Vice President Joe Biden has a tendency to use a certain adjective to describe a variety of issues and items.
Usually an audience is treated to the term when he’s describing the economic recession at his many campaign stops.
But Biden has used the adjective on many other occasions.
The Vice President used it as part of his description of the Republic of Chad during his speech on USAID’s 50th anniversary on November 3, 2011.
“I tried to get into Darfur and for good reasons, as you all know, couldn’t make it. And I remember us being in a small aircraft landing in a god-awful portion of the world -- Chad, one of the poorest nations in the world,” Biden told the audience.
Also “big, ugly, bags” used by his wife, Jill Biden, to carry her papers have been described as “god-awful”. During his speech at the American Federation of Teachers conference on July 29, 2012 he shared a story about the papers his wife takes on their travels.
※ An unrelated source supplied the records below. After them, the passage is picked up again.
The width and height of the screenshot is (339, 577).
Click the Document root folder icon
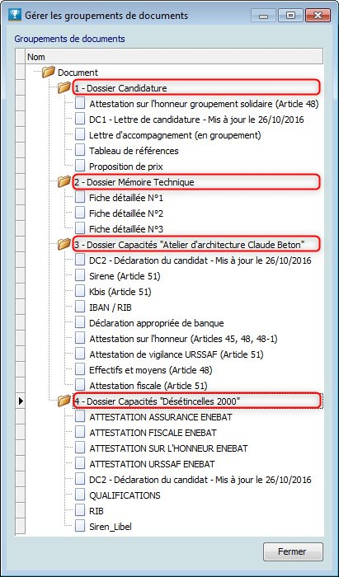click(48, 73)
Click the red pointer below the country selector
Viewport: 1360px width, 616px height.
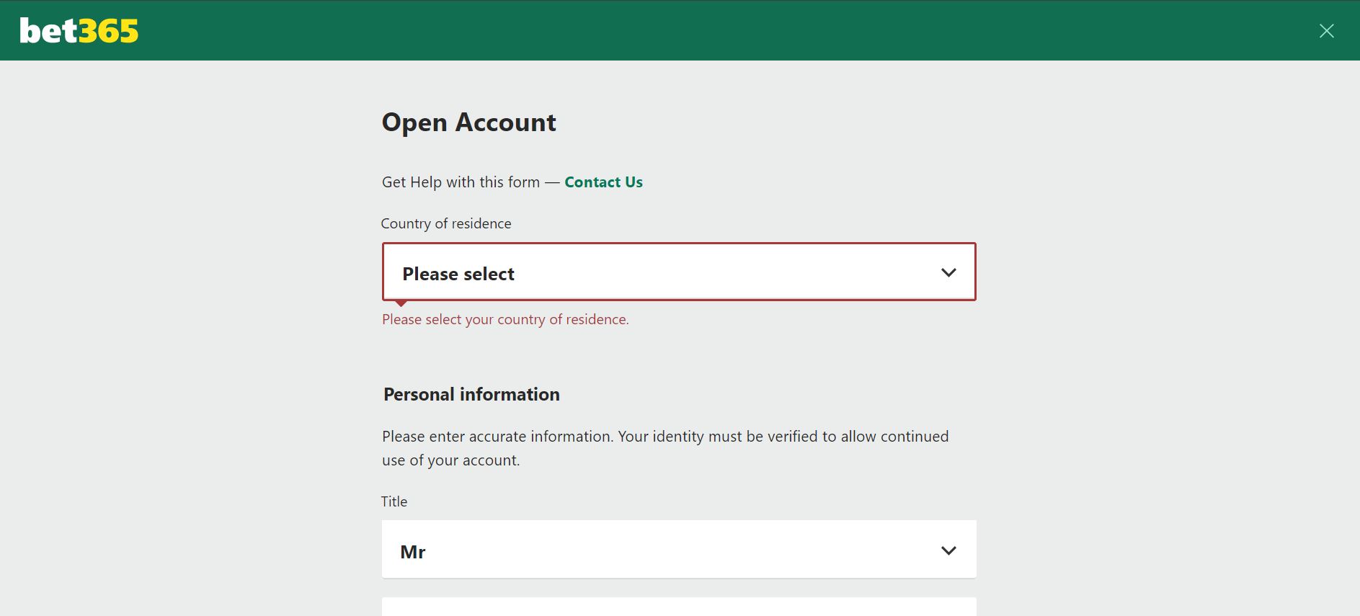coord(401,303)
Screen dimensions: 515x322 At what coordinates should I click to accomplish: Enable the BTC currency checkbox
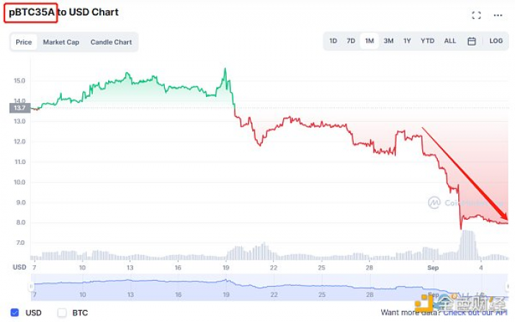[62, 312]
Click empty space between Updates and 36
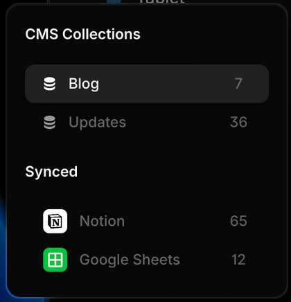This screenshot has width=291, height=302. point(178,122)
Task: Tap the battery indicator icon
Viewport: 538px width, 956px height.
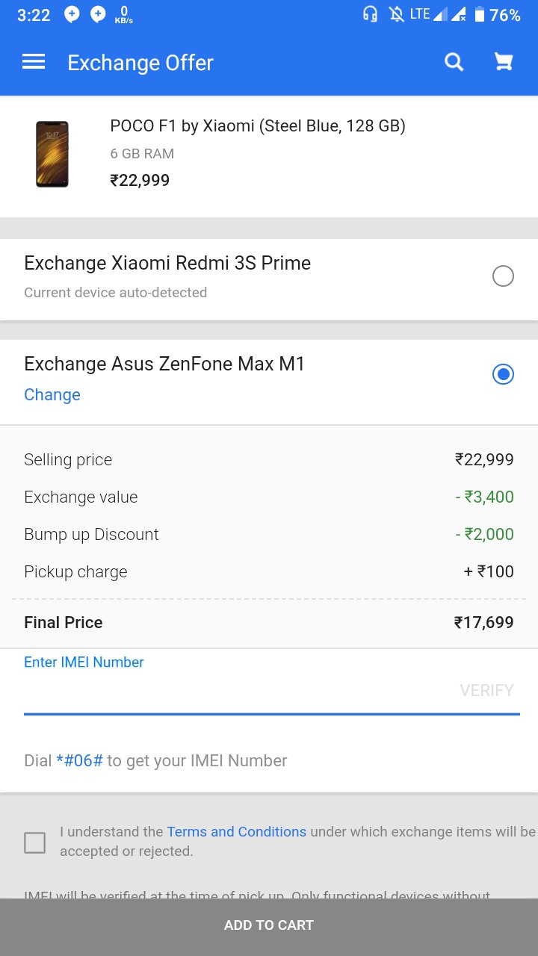Action: coord(479,14)
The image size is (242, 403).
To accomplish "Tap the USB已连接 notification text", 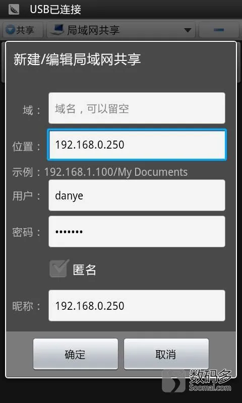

“I tell her Jill, please, don’t walk off the plane with that god-awful, big, ugly, bag with 300 papers in your bag.”
Just because something is deemed "god-awful" by the Vice President doesn’t mean he doesn’t also find it “understandable”. Biden has used both adjectives to describe China’s one child policy, which includes forced abortions and sterilizations as well as fines for non-compliance.
On February 6, 2012 Biden told students at Florida State University that China’s one child policy was “god-awful” and would cause future problems for it’s economy.
“Because of that god-awful one child policy they have, what happens now is in the next 20 years is they’re going to have such an inverse proportion of the number of people working - to the number of people retired -that there’s no way they can sustain that growth.”
While in China in August of last year, Biden also argued that the one child policy was “not sustainable” for economic reasons, but failed to mention the other coercive aspects of the policy.
“But as I was talking to some of your leaders, you share a similar concern here in China,” Biden said. “You have no safety net. Your policy has been one which I fully understand – I’m not second-guessing – of one child per family. The result being that you’re in a position where one wage earner will be taking care of four retired people. Not sustainable.”